The Omicron variant of SARS-CoV-2 has a high transmission rate. In December 2021, Omicron surpassed all other variants and rapidly accounted for most infections in the United States. Due to drug shortages, COVID-19 treatment has been prioritized based on risk factors for severe disease. A retrospective analysis of COVID-19-infected hospitalized patients within the Veteran Affairs Healthcare System in the United States.
The primary outcome was 14-day all-cause mortality following the first documented positive laboratory test for SARS-CoV-2. Multivariate logistic regression of significant factors produced odds ratios. This analysis involved 12,936 COVID-19 inpatients during an Omicron-predominant period. Age ≥65 predicts 14-day mortality in both vaccinated and unvaccinated populations (OR 4.05, CI 3.06-5.45, P≤ .0001). Triple-vaccinated patients had a 52% reduction in mortality risk from COVID-19 infection (OR 0.48, CI 0.37-0.61, P≤ .0001).

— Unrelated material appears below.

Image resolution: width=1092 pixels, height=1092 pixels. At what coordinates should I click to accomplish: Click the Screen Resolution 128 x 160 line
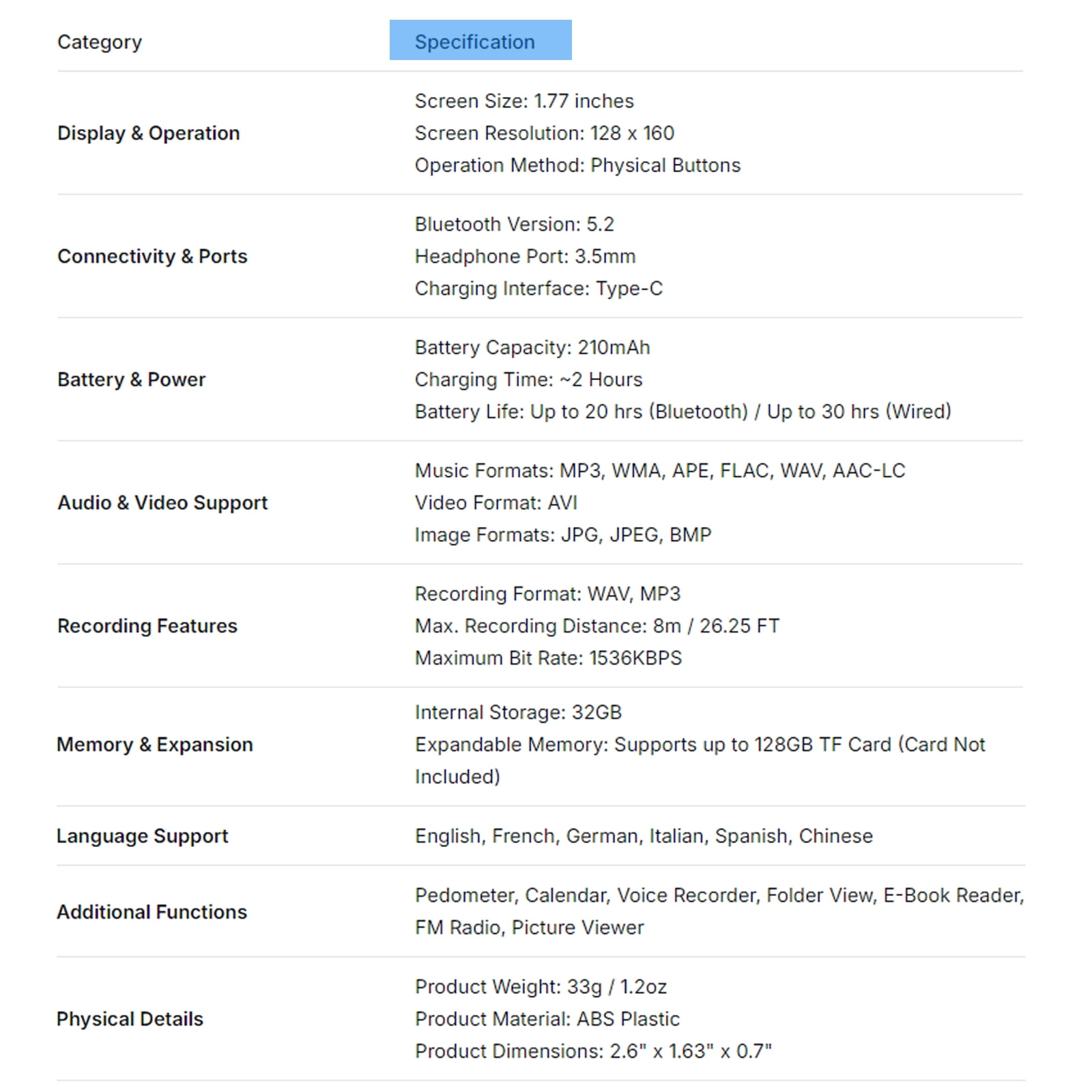coord(545,133)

Patients who received two doses of vaccination had a 39% reduced risk of death from COVID-19 infection (OR 0.61, CI 0.44 to 0.80, P =.003). The most significant risk factor for mortality among hospitalized COVID-19 patients is advanced age 65. Vaccination against COVID-19, particularly supplemental doses, was associated with a lower risk of 14-day mortality than double vaccination or non-vaccination. The findings of this study suggest that older patients should be given priority for COVID-19 treatments for Omicron.